Donor Conception Network - Stories
Does it matter who our donors are?
by Charlie
There is a feeling amongst some people who use donor insemination, and perhaps among the providers of the service as well for all I know, that the personal characteristics of the donor will to some greater or lesser extent determine the personal characteristics of the child conceived in this way. If you believe that the donor makes a great difference in this respect then it is perfectly natural that you should be more curious about him and be irked by the secrecy that surrounds the donors' identities in Britain.
There is a desire in some quarters to change this aspect of DI and I can only guess that it is parents' and children's belief in the heritability of major non-physical characteristics that fuels this. If anonymity goes can selection be far behind. In America the identification of donors has led to parents selecting them by characteristics which it is assumed may be associated with the genes of the donor. What do we know about this most controversial of scientific debates, that of nature vs nuture?
An analogy that is frequently used in this debate is that of the good cake. Suppose that the raw ingredients are the heredity components and that he preparation, baking and decoration and presentation are the environment which these ingredients are subjected during the production of a good cake. Can you say what percentage of the goodness of the cake is due to the ingredients? Genes and environment interact from the very start of development but because they are qualitatively different there may be little point in trying to discover which is more important.
Nevertheless it is intriguing to look at the evidence which does exist. One of the problems of matching donors to DI fathers is that so few external features of people can be relied upon to be dominant. None of the few that have been suggested, such as eyelash length, ear lobe attachment curliness of hair, or even the classic blue eyes being recessive to brown eyes are inevitable. The surprising thing about most children, identical twins excepted, is not how similar they are but how different given the same genetic parents. On the other hand certain genetic diseases carried by men are highly predictable, unpleasant and avoidable by screening out these donors.

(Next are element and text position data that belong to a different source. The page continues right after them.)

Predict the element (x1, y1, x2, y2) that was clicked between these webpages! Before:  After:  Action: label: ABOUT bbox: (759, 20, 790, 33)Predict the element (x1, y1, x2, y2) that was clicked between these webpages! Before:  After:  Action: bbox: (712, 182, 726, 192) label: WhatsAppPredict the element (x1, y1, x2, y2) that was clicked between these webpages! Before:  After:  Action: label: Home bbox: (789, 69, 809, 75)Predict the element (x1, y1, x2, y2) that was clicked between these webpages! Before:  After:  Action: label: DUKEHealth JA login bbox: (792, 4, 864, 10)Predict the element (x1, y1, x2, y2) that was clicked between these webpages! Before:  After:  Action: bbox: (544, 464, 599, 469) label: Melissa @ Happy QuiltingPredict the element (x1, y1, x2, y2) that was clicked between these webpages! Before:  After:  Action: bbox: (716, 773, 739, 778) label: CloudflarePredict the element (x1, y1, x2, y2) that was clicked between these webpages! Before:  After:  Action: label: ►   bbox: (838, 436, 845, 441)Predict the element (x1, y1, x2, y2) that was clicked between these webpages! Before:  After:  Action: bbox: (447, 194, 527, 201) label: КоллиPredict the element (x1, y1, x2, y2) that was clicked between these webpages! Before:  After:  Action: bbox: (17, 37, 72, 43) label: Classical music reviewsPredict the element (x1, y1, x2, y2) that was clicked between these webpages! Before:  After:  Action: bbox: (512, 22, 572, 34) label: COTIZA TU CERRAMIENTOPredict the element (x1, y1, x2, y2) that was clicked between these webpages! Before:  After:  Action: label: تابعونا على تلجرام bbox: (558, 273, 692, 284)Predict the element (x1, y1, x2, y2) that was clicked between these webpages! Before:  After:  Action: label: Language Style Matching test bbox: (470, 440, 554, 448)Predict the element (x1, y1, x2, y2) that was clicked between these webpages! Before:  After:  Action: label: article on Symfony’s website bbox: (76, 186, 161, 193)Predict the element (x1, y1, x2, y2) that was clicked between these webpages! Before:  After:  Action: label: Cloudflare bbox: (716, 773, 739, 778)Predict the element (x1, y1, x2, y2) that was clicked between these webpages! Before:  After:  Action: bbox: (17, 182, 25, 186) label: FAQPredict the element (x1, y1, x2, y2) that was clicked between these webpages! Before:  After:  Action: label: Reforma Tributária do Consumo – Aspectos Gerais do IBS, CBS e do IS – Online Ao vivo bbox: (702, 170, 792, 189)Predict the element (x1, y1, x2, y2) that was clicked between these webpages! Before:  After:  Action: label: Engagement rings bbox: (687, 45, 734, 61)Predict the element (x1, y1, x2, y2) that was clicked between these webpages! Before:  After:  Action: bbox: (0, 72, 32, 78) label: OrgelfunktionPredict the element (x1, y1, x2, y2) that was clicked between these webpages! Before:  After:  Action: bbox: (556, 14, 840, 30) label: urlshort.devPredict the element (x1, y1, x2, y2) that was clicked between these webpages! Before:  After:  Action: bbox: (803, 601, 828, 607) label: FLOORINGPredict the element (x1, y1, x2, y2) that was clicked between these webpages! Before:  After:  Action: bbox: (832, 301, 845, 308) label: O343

Might it be that more complex characteristics such as musicality or aggression are also genetic in part and therefore selectable? By insisting on knowing the identity of the donor could we as parents not select them on the basis of comparable intelligence, talent or personality? Huge amounts of energy have been spent trying to unravel the contributions of nature and nuture as far as intelligence is concerned. One of the main stumbling blocks has been the way in which people have subverted the original idea of regularly checking a child's mental age in order better to direct teaching resources, and turned intelligence into some sort of fixed characteristic called IQ by which individuals could be classified and differentiated, as in the 11+ test.
The prime difficulty of course lies in the problem of measuring intelligence satisfactorily, in other words identifying those characteristics which go to make up what we generally regard as being intellectually able. This is a controversial subject in itself, but taking the current intelligence tests as a crude measure, how is this score influenced by our genes?
Early studies concentrated on the difficult task of finding identical twins who had been reared apart so that the environment influence could be measured.